6. En l’espèce, il ressort des pièces du dossier que les faits commis par M. A…,
les 28 février 2022, 14 mars 2022 et 30 mars 2022, ont donné lieu à des enquêtes administratives. S’agissait des faits survenus le 28 février 2022, si le requérant soutient qu’il n’a pas pointé son arme en direction d’une policière adjointe, il a néanmoins reconnu avoir sorti son arme de service à l’intérieur des locaux du commissariat de Sedan, à proximité immédiate de deux de ses collègues, en dehors de toute considération réglementaire et avoir tenu les propos suivants : « Ne rigole pas trop je suis armé ». S’agissant des faits commis le 9 mars 2022, il ressort des pièces du dossier qu’après un accident de la circulation impliquant un autre véhicule, M. A…, a quitté précipitamment le conducteur concerné, qu’il a consulté, le 14 mars 2022 après son service,
le fichier du système d’immatriculation des véhicules (SIV) afin d’obtenir l’adresse de l’automobiliste concerné et qu’il s’est rendu au domicile de celui-ci, en uniforme, afin de rédiger le constat amiable. En ce qui concerne les faits survenus le 30 mars 2022, il ressort des éléments recueillis lors de l’enquête administrative disciplinaire que M. A…, qui avait eu un différend dans l’enceinte du commissariat de Sedan avec une personne interpellée pour des jets de projectiles, l’a conduit en direction de la salle de fouille en le tenant fermement par le bras et lui a porté un coup de pied au niveau de la cuisse, sans aucune nécessité. Ces faits qui sont établis par les pièces du dossier caractérisent des manquements de M. A… à ses obligations professionnelles d’exemplarité et d’abstention de tout comportement de nature à porter atteinte à la considération portée à la police nationale et, plus généralement, à l’administration. Dès lors,
les faits reprochés constituent des fautes de nature à justifier une sanction disciplinaire.
7. Il appartenait à l’autorité administrative de tenir compte des antécédents disciplinaires de M. A…, notamment quatre blâmes prononcés les 25 janvier 2006, 26 janvier 2007,
9 juin 2011 et 17 juin 2013, un abaissement d’échelon à compter du 1er octobre 2007 pris par arrêté ministériel du 26 juin 2007 et une exclusion temporaire de fonctions de 15 mois dont 12 avec sursis prise par arrêté ministériel du 15 janvier 2016. Dans ces conditions, compte tenu de la gravité des faits commis dans un bref délai d’un mois et deux jours, incompatibles avec la nature des fonctions de policier exercées par M. A…, le ministre de l’intérieur n’a pas entaché sa décision d’une erreur d’appréciation en prononçant à son encontre la sanction du 4ème groupe de mise
à la retraite d’office, dès lors qu’un tel comportement rendait impossible le maintien de l’intéressé dans la fonction publique.

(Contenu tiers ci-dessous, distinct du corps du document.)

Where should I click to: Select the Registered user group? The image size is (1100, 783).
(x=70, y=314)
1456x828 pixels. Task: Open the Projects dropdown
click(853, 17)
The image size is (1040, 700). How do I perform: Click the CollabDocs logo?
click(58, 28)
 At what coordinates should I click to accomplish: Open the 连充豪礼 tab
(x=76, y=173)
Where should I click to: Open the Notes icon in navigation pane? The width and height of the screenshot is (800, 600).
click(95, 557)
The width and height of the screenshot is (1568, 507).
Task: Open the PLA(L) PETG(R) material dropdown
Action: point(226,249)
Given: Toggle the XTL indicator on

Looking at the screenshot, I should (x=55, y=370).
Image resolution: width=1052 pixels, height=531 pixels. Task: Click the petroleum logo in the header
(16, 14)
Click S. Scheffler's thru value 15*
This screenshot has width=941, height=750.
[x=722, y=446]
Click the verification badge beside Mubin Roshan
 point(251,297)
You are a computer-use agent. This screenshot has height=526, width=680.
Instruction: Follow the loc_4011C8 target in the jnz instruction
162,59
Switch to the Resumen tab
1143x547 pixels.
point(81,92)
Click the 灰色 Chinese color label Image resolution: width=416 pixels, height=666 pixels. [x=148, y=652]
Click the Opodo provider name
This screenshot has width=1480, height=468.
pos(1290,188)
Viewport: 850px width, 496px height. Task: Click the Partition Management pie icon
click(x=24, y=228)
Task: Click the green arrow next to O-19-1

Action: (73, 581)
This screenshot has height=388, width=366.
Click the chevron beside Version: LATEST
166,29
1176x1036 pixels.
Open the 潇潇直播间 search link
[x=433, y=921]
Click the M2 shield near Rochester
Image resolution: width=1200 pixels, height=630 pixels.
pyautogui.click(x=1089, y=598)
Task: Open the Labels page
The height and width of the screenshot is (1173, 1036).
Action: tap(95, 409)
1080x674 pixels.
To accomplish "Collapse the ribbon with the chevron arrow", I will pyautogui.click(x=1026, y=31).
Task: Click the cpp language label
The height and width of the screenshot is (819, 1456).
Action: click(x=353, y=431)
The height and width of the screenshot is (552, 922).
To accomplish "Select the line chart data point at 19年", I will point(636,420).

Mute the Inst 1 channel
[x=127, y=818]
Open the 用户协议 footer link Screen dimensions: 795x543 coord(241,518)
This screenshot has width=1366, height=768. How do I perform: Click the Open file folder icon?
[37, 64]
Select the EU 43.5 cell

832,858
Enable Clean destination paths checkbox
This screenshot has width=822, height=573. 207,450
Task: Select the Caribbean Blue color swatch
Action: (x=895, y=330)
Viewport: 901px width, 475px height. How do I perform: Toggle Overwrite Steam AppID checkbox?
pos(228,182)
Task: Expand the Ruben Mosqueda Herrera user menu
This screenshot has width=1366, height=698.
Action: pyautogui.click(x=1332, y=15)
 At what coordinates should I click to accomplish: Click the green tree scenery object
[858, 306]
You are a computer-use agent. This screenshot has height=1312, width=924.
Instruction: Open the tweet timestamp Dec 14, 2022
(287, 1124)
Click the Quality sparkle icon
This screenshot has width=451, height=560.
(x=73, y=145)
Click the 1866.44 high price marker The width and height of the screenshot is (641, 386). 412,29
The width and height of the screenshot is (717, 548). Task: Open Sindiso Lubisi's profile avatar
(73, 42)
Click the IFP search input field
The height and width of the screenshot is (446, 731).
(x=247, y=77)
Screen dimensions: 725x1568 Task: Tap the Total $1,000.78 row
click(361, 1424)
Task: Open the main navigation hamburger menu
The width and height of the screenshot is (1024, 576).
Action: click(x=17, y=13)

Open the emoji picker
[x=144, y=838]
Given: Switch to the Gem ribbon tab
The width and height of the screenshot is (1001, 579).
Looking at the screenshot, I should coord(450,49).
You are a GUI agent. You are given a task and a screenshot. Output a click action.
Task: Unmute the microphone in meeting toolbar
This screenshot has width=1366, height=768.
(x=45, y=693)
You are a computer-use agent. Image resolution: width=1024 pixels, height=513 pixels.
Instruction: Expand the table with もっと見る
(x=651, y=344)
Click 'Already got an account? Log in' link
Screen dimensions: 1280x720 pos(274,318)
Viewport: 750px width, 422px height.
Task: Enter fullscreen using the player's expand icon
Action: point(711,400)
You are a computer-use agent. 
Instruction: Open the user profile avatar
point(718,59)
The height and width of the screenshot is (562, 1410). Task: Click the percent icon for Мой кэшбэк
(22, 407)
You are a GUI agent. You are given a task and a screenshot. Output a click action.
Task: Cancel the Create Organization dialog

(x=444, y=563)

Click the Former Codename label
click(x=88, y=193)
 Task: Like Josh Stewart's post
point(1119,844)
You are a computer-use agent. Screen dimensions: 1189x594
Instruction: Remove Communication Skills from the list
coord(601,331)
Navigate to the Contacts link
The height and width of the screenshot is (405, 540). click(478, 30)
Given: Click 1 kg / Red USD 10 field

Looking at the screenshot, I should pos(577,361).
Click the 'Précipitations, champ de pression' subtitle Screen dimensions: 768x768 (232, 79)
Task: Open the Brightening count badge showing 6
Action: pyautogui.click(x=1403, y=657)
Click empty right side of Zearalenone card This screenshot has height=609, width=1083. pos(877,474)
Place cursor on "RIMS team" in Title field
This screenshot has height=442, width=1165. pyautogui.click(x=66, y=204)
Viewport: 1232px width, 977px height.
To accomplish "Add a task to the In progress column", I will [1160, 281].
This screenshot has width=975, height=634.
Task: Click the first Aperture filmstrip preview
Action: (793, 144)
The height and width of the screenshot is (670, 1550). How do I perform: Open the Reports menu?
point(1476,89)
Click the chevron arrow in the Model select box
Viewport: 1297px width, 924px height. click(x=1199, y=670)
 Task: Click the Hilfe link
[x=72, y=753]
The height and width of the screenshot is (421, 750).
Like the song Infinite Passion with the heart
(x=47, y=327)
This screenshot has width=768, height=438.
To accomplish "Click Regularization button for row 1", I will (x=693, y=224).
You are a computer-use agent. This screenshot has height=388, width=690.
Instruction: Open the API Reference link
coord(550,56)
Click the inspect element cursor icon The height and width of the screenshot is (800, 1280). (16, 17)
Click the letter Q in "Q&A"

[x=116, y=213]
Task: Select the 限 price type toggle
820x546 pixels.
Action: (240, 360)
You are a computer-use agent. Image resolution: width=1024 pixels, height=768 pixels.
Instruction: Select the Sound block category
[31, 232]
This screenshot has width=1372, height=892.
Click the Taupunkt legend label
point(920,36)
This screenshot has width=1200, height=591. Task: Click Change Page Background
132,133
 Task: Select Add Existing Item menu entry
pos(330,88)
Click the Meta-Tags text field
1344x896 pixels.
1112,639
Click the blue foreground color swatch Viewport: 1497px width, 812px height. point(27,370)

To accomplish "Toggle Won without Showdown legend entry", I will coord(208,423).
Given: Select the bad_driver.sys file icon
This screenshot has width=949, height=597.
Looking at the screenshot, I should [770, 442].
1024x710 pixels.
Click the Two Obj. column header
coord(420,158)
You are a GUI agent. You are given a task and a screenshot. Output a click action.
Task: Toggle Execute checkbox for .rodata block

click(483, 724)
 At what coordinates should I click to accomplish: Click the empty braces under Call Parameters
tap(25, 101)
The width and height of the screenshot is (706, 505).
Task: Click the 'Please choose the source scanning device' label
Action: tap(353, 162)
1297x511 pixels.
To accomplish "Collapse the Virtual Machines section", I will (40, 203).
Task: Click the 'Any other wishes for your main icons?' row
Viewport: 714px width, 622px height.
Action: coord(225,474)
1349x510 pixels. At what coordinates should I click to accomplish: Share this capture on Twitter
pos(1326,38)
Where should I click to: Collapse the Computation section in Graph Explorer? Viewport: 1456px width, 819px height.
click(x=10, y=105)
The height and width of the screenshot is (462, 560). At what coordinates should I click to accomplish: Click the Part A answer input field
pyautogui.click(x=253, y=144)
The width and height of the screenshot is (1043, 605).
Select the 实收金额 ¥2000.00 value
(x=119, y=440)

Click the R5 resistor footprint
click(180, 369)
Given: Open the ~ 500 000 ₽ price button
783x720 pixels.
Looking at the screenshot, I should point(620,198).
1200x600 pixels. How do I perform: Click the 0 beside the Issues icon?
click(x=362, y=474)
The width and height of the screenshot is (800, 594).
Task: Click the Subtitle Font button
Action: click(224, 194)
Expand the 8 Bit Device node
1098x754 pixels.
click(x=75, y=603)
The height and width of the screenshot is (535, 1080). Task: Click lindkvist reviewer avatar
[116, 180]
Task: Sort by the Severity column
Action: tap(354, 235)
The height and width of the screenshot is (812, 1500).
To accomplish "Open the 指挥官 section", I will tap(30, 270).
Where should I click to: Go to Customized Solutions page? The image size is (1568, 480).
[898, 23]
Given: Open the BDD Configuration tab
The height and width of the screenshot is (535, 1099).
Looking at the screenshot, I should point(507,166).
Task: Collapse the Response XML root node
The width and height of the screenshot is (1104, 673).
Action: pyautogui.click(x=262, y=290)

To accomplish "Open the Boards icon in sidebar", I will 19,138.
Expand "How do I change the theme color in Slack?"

8. Il résulte de tout ce qui précède que les conclusions à fin d’annulation présentées
par M. A… doivent être rejetées.
D E C I D E :
Article 1er : La requête de M. A… est rejetée.
Article 2 : Le présent jugement sera notifié à M. B… A… et au ministre de l’intérieur.
Délibéré après l’audience du 28 avril 2026, à laquelle siégeaient :
M. Deschamps, président,
M. Amelot, premier conseiller,
M. Paggi, conseiller.
Rendu public par mise à disposition au greffe le 19 mai 2026.
Le rapporteur,
F. AMELOT
Le président,
A. DESCHAMPS
Le greffier,
A. PICOT
La République mande et ordonne au ministre de l’intérieur en ce qui le concerne et à tous
les commissaires de justice à ce requis en ce qui concerne les voies de droit commun contre
les parties privées, de pourvoir à l’exécution de la présente décision.